RotMG is a cloud game
The game uses both Amazon EC2 and Google App Engine.
There'd be three approaches.
Offline play. Run everything on your own Linux servers.
Private cloud run by you. Buy the code from Rob and Alex, buy cloud space on Amazon and Google, and run the code there.
Private cloud run by them. Pay Rob and Alex to run a private server for you.
The EC2 servers could conceivably be run offline, if (a) Rob and Alex wanted to release the code (they don't), and if (b) people are willing to buy custom Linux servers that can run the code (it doesn't run on Windows, and you'd need several high end Linux machines to set up the game).
The App Engine servers would be harder to run offline. They tap into Google's proprietary database system, distributed file system, web scalability architecture, and other Google services, none of which are available to run on your own machines. They also run on Google's custom Linux servers (custom kernels, custom libraries, etc.) and not on a regular Linux machine. These custom servers aren't something you can buy. Instead, you'd have to write new code to match the APIs they offer and simulate what their cloud does, or you might be able to buy this from a third party.

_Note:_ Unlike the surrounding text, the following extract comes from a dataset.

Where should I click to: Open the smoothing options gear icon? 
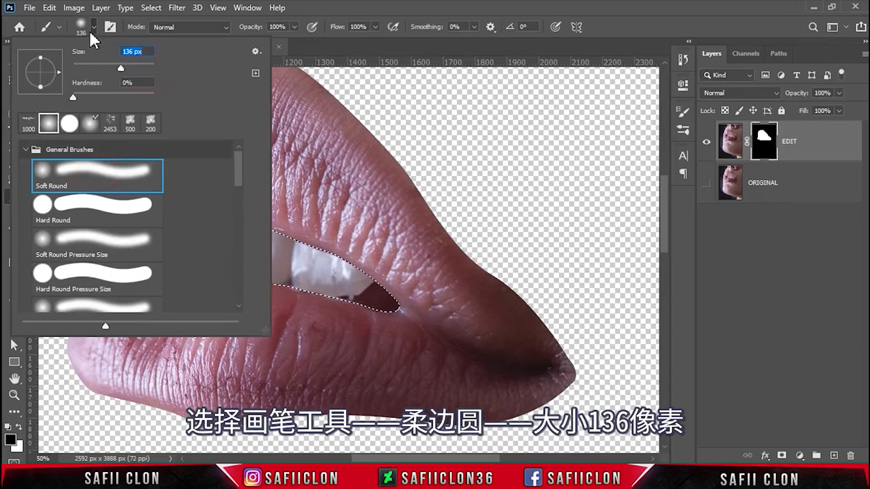[x=490, y=27]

The SWF is just the graphical part that runs on your browser; most of the game is written in C++ and runs in the cloud. I'm guessing RotMG's cloud is actually spread out over many thousands of machines.

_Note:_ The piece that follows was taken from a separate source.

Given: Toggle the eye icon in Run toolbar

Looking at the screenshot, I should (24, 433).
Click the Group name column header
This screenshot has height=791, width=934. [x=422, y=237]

The game is not designed to run on your own non-cloud servers. However, it'd be possible to make it work with a private cloud on Amazon and Google servers, either with you buying the server code from them, or with them running them for a fee. It'd take a lot of work on Rob and Alex's part, and I think they're unlikely to work on this, unless a lot of people would be willing to pay for this. It'd take away from the other things they want to do. (What would you pay to run a cloud?) They can afford the shared cloud only because there are lots of players.
It may be possible for someone to write their own game servers from scratch, in a way that is compatible with the SWF. I'd be impressed if you did this. Really impressed.